Há novas escutas na investigação do Ministério Público de Milão sobre as alegadas interferências de Inter de Milão sobre Gianluca Rocchi, antigo nomeador dos árbitros e um dos arguidos no inquérito ao sistema de arbitragem conduzido pelo procurador Maurizio Ascione, que conta há algumas semanas com o apoio do procurador-adjunto Paolo Lelo.
Às três partidas já sob investigação – Inter-Verona de 3 de maio de 2025, Bolohna-Inter de 20 de abril de 2025 e Inter-AC Milan da Taça de Itália, a 23 de abril de 2025 – segundo revelou hoje o Corriere della Sera, junta-se agora uma quarta partida do último campeonato italiano.
O quarto jogo
Trata-se, segundo o Ministério Público, do "Torino-Inter de 26 de abril de 2026, em que Rocchi nomeava como árbitro principal Maurizio Mariani apenas após o consentimento prévio da sociedade nerazzurra, visto que este árbitro não era do seu agrado".
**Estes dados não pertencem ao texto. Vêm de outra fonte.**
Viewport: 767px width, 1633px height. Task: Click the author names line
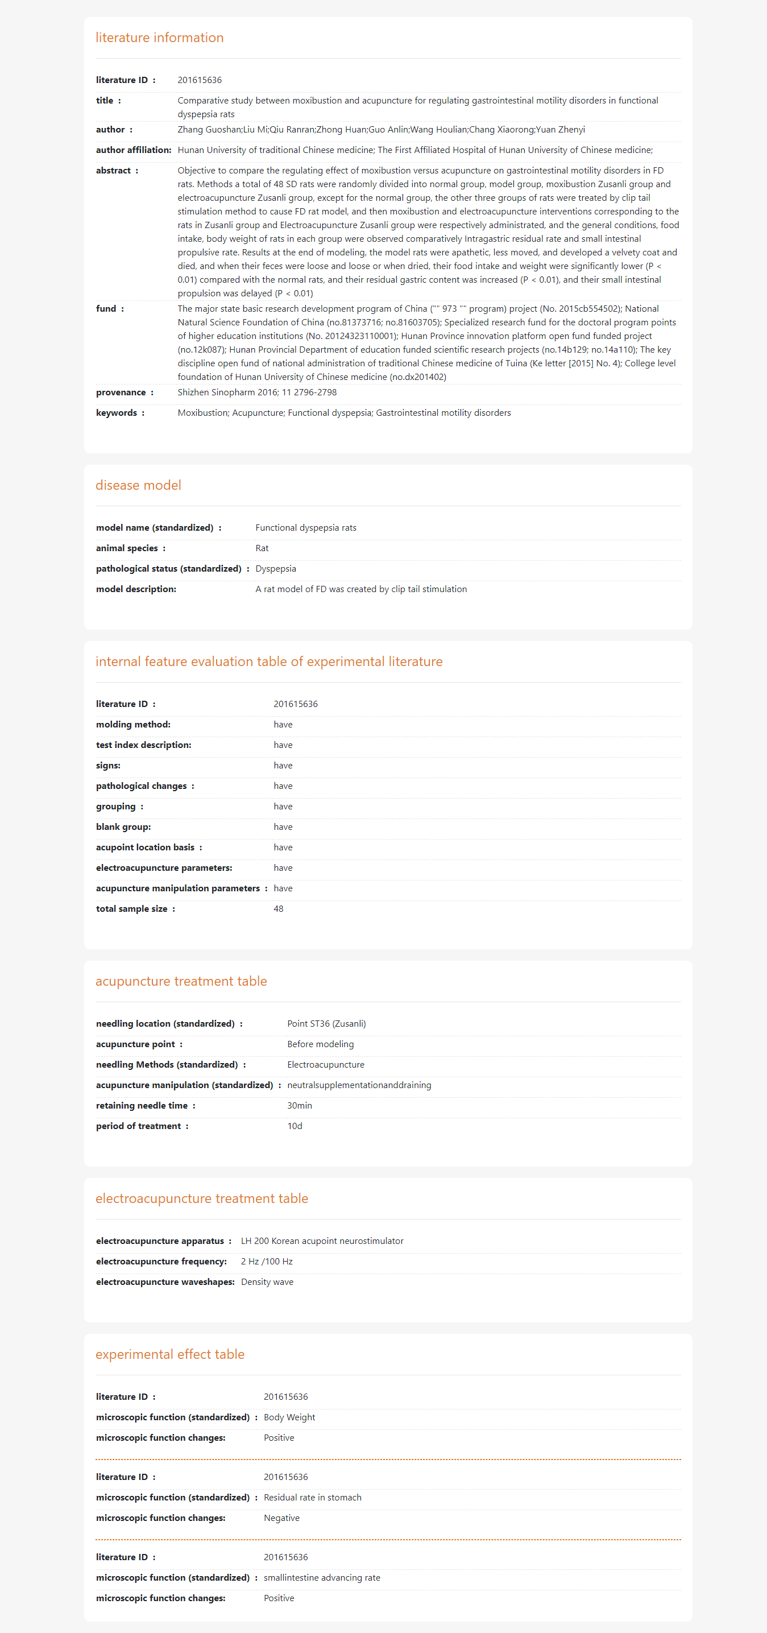point(381,129)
Em relação à primeira versão, muda a acusação de ter "aceitado fraudulentamente interferências com o objetivo de alterar o normal desenrolar da competição": porque agora, na hipótese de fraude desportiva, Rocchi é colocado pelos procuradores "em concurso com elementos da sociedade desportiva Inter e após acordo com estes, agindo estes últimos em virtude das relações preferenciais com Gabriele Gravina, presidente da FIGC-Federação Italiana de Futebol".
Os descontentamentos
Nem Gravina nem dirigentes do Inter de Milão estão a ser investigados. Rocchi, que há dias aceitou ser interrogado pelos magistrados milaneses, auto-suspendeu-se a 25 de abril passado do cargo de designador de árbitros – precisamente ontem a AIA escolheu Daniele Orsato –, e foi nesses dias que terá sido intercetada uma conversa em que um dirigente da AIA lhe transmitia os descontentamentos do Inter de Milão pela nomeação de Mariani para o Torino-Inter de 26 de abril, que terminou empatado, 2-2, graças também a um penálti assinalado a favor dos granata.
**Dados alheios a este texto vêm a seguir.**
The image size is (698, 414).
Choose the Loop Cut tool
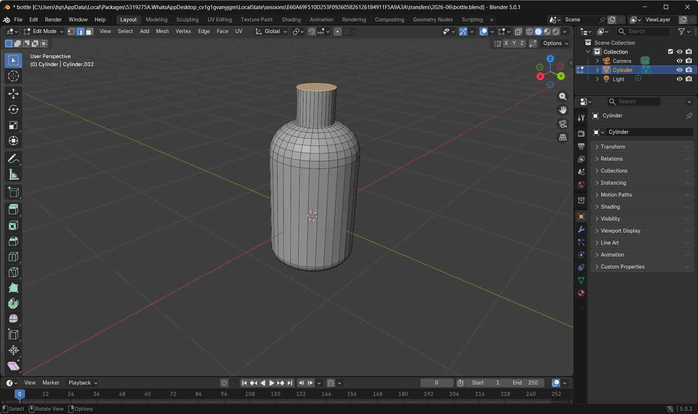[13, 257]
Rocchi explicou aos procuradores que defendeu a validade dessa nomeação perante as críticas que lhe foram transmitidas pelo interlocutor como vindas do universo Inter. No novo convite para comparecer e no interrogatório já não consta o capítulo, inicialmente contestado como crime, das chamadas 'batidas' à sala VAR de Lissone para alterar em direto as decisões e sugestões dos responsáveis pelos árbitros em campo.